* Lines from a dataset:
■ ■ ■ ■ ■ ■ ■

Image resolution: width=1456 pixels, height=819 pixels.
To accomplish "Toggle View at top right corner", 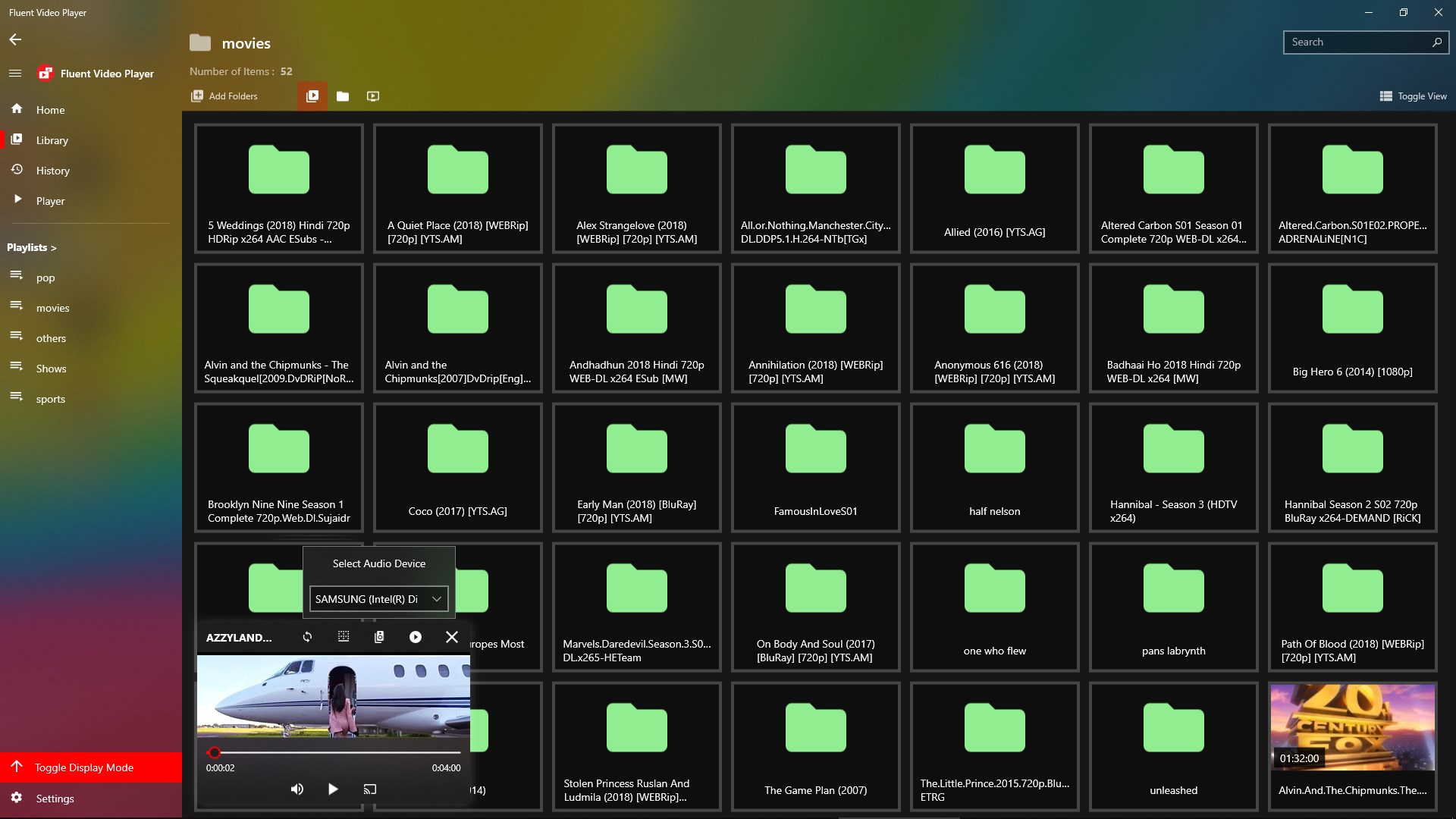I will coord(1414,96).
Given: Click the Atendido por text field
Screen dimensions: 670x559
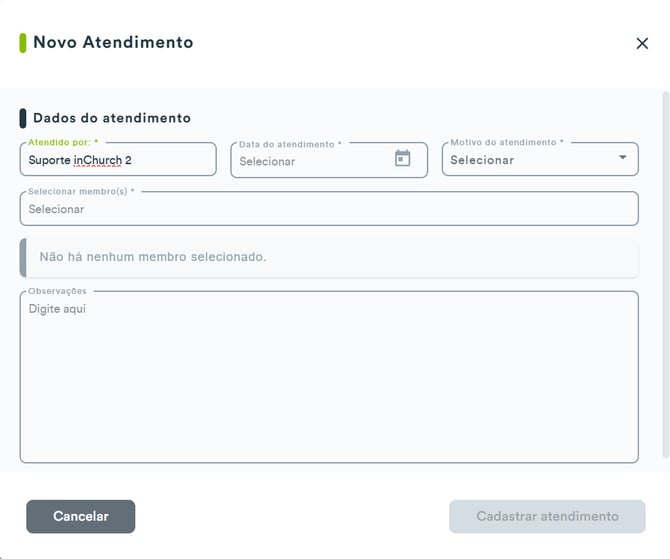Looking at the screenshot, I should [118, 159].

■ ■ ■ ■ ■ ■ ■

* Your instructions:
Retype the lines above word for word, starting at the one that contains "Given: Click the Atendido por text field" and ending with the last line. Leave the pictures out.

* Exercise solution:
Given: Click the Atendido por text field
Screen dimensions: 670x559
Looking at the screenshot, I should [118, 159].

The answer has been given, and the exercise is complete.